§ **What is asked**: Rewrite the entries from the start through the line containing "Looking at the screenshot, I should (x=135, y=63).", replacing "Screen dimensions" with "Display size" and leaving everything else unchanged.

** Start Exercise data **

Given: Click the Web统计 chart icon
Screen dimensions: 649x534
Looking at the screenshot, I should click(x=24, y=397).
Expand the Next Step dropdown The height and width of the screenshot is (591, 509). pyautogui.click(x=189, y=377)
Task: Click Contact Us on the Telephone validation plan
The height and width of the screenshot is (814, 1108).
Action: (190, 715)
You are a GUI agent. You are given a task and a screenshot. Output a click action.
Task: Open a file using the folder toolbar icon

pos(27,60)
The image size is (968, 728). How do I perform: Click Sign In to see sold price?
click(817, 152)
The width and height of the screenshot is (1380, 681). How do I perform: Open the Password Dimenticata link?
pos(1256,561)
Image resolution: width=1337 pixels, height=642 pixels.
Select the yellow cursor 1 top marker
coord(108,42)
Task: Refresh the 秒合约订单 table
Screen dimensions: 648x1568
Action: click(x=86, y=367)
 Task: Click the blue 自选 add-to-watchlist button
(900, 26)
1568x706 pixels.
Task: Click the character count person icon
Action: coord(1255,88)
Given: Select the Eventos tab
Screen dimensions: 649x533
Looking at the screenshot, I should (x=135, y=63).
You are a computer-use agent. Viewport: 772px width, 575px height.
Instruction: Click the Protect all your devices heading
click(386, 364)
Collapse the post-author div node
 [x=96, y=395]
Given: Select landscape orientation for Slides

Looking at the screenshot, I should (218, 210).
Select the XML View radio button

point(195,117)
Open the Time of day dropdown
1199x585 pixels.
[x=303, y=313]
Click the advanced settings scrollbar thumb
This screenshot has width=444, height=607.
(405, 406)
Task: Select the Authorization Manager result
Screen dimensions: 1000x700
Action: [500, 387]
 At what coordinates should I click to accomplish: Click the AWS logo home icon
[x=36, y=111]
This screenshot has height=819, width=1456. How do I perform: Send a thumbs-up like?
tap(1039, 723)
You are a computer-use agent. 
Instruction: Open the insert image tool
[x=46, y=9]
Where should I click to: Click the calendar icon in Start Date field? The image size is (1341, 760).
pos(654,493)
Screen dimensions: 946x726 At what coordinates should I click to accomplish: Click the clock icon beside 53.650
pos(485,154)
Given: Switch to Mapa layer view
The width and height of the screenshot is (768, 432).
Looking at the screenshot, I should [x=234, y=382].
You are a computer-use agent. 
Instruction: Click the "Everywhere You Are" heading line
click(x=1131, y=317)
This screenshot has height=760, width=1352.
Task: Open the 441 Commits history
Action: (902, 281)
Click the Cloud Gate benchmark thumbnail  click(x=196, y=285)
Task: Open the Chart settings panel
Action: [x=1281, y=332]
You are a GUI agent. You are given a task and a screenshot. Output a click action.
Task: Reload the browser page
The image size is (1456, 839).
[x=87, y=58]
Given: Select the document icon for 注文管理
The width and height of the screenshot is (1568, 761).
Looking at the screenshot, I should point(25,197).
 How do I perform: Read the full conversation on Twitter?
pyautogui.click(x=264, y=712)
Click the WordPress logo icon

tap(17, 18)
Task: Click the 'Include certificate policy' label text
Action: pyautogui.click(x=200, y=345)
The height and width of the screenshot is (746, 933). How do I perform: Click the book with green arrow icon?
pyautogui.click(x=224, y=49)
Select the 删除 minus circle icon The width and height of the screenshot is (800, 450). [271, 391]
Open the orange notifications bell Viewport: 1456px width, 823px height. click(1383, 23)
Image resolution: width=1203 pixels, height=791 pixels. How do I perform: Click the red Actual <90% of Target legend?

** End Exercise data **

§ **Solution**:
Given: Click the Web统计 chart icon
Display size: 649x534
Looking at the screenshot, I should click(x=24, y=397).
Expand the Next Step dropdown The height and width of the screenshot is (591, 509). pyautogui.click(x=189, y=377)
Task: Click Contact Us on the Telephone validation plan
The height and width of the screenshot is (814, 1108).
Action: (190, 715)
You are a GUI agent. You are given a task and a screenshot. Output a click action.
Task: Open a file using the folder toolbar icon

pos(27,60)
The image size is (968, 728). How do I perform: Click Sign In to see sold price?
click(817, 152)
The width and height of the screenshot is (1380, 681). How do I perform: Open the Password Dimenticata link?
pos(1256,561)
Image resolution: width=1337 pixels, height=642 pixels.
Select the yellow cursor 1 top marker
coord(108,42)
Task: Refresh the 秒合约订单 table
Display size: 648x1568
Action: click(x=86, y=367)
 Task: Click the blue 自选 add-to-watchlist button
(900, 26)
1568x706 pixels.
Task: Click the character count person icon
Action: coord(1255,88)
Given: Select the Eventos tab
Display size: 649x533
Looking at the screenshot, I should (x=135, y=63).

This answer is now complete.